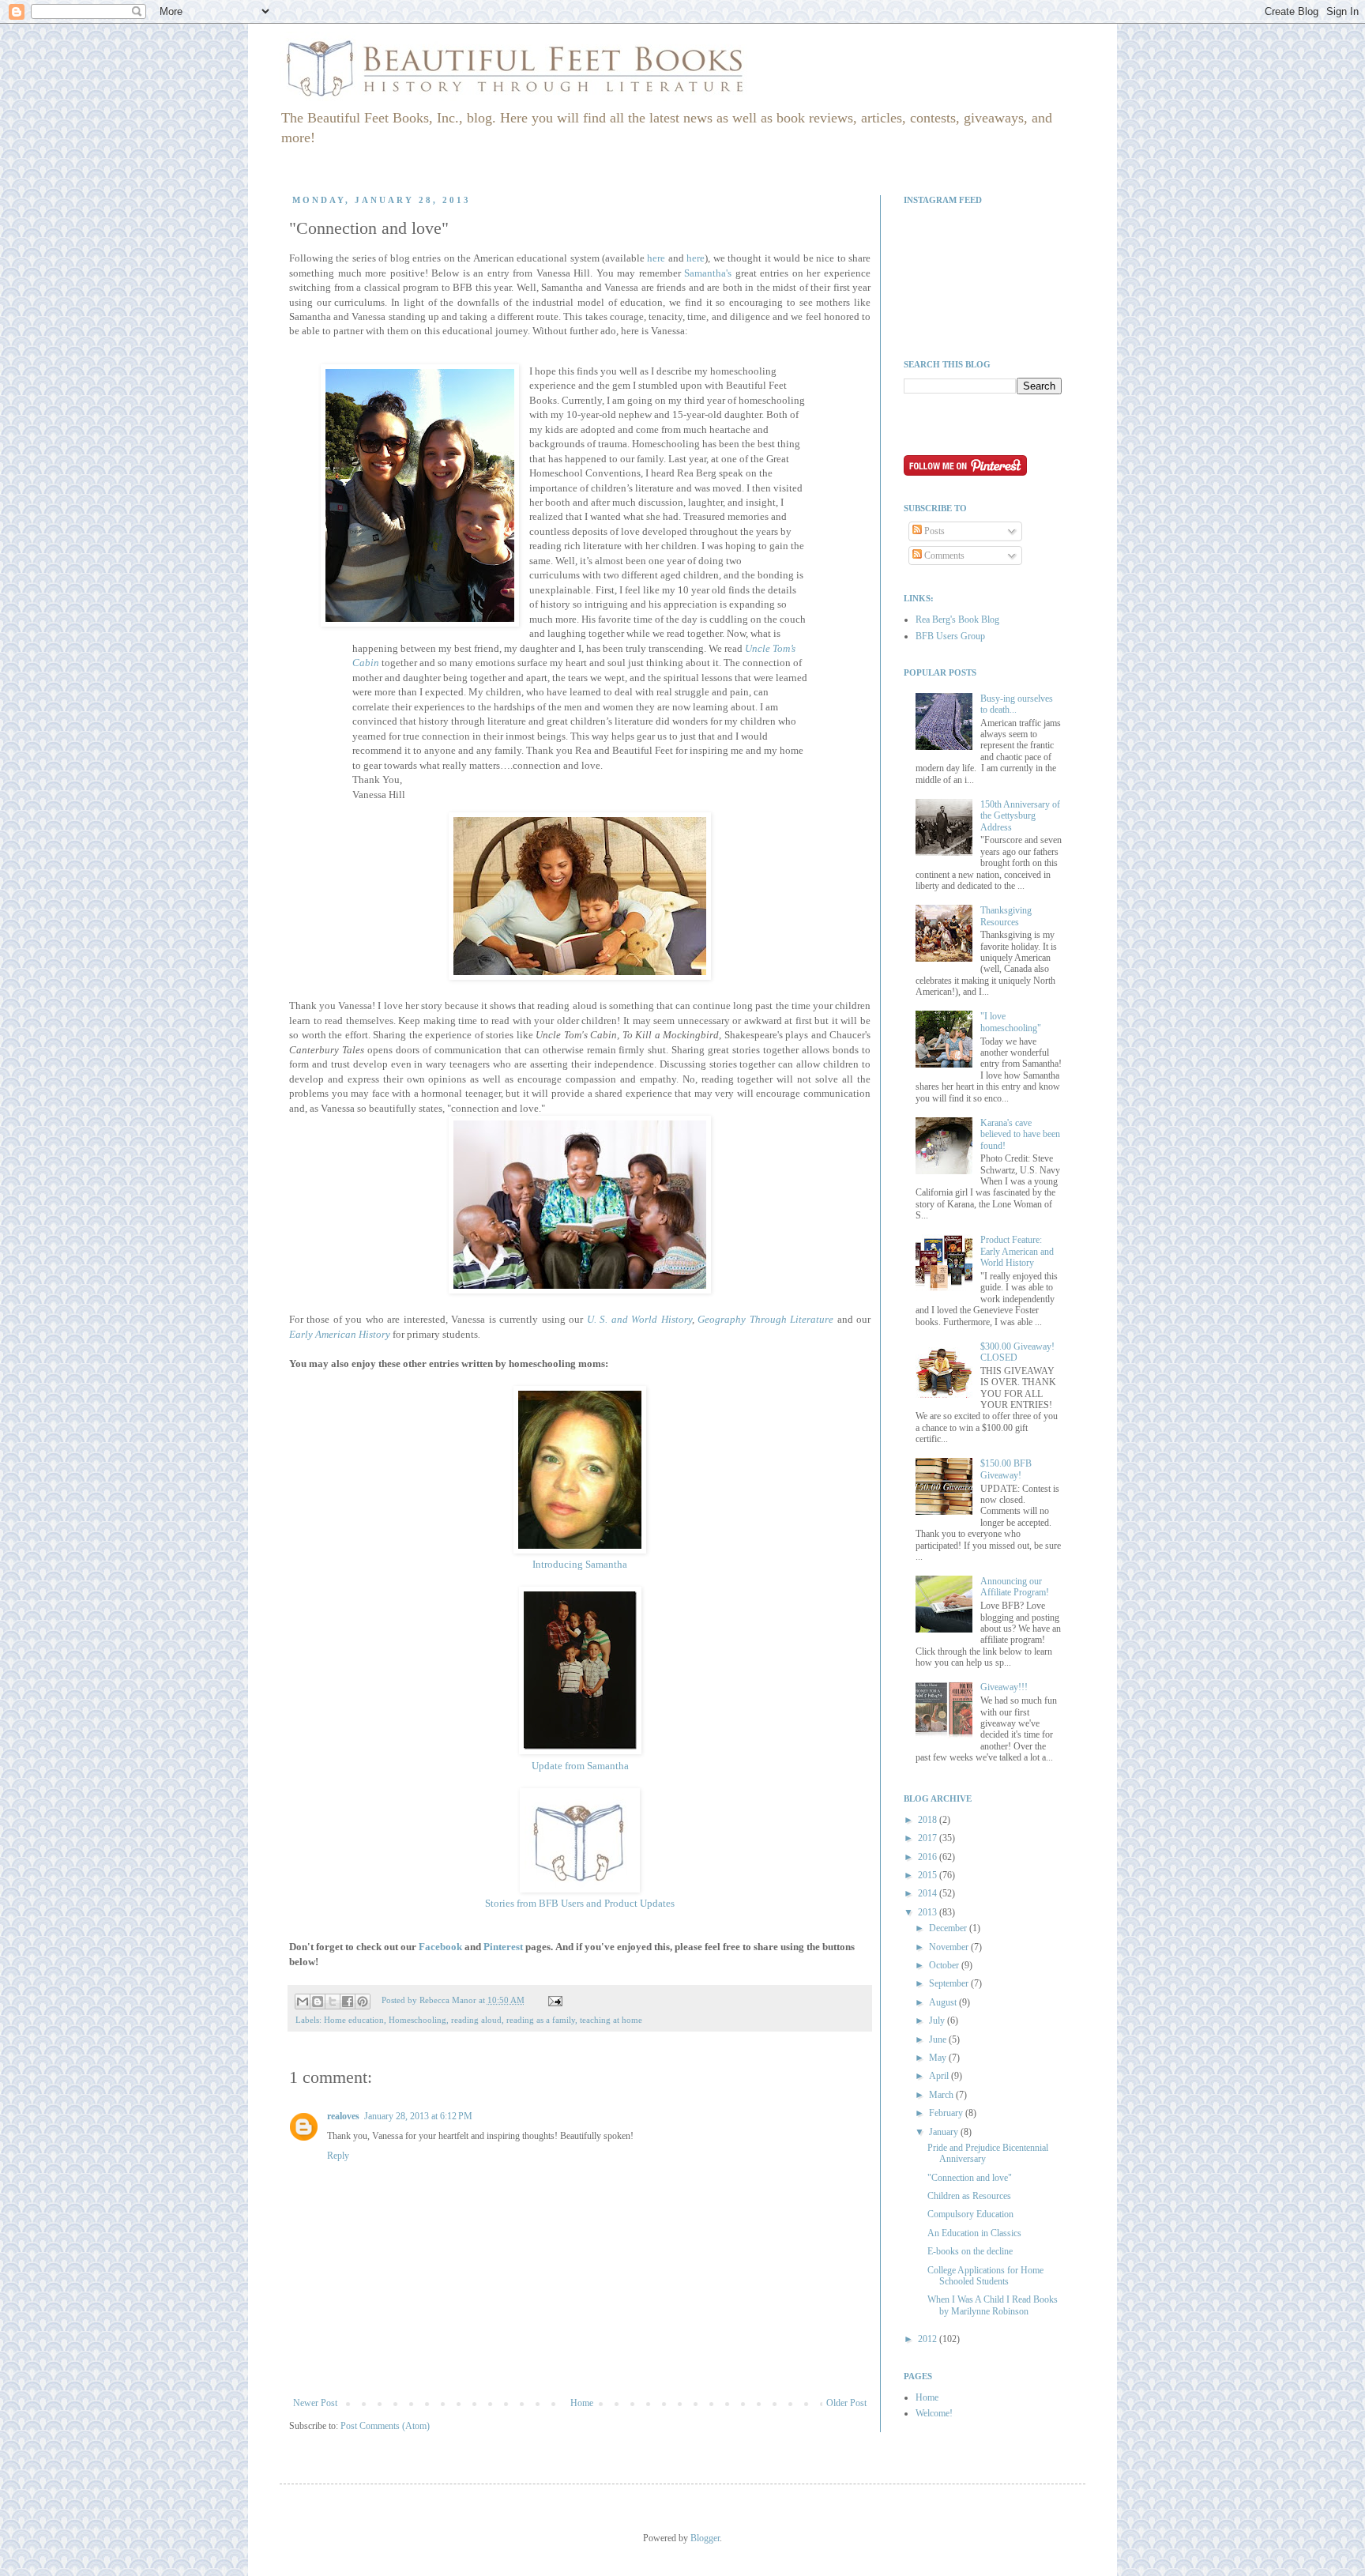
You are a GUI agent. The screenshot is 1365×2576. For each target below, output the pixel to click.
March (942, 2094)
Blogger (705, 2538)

--

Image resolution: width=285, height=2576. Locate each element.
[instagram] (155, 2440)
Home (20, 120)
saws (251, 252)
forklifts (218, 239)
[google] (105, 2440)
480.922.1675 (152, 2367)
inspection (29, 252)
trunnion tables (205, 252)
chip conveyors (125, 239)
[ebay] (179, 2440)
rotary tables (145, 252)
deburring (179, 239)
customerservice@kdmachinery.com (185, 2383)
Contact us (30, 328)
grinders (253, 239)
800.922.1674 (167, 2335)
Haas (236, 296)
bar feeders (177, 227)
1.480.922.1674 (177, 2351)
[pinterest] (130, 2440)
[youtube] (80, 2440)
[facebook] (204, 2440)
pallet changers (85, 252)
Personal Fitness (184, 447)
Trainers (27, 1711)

---

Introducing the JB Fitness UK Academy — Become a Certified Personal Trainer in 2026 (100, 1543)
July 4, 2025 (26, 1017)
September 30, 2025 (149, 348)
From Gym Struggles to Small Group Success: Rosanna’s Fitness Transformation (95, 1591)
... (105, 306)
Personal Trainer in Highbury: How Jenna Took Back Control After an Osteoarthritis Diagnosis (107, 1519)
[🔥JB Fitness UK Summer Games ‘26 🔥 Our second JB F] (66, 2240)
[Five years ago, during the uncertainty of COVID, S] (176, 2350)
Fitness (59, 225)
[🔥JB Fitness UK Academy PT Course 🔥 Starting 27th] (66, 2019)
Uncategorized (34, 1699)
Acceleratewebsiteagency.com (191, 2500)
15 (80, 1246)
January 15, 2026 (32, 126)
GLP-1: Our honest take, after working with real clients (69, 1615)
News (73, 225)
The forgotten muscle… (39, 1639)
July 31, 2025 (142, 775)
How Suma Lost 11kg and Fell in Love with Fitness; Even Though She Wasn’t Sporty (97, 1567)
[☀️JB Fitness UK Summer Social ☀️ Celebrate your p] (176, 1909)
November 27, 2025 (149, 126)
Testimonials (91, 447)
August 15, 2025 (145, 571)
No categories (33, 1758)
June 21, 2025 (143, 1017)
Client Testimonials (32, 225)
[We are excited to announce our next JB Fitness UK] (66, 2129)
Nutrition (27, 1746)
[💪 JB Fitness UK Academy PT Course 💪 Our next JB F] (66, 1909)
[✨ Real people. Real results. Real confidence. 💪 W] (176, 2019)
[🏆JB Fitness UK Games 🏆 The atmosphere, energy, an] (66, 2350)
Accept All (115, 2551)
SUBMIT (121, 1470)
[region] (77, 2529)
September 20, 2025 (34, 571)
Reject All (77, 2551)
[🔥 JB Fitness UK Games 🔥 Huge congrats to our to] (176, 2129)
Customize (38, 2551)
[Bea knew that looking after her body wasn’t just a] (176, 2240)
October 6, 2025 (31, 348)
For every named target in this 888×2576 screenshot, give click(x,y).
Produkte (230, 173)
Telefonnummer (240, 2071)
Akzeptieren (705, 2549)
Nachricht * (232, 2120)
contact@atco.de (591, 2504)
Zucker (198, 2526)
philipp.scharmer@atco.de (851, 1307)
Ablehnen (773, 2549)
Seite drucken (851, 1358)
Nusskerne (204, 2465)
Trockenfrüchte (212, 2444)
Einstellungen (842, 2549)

AIM OF THE TASK
Give only the count of lines in this material that contain the string "each".

EXERCISE SOLUTION
2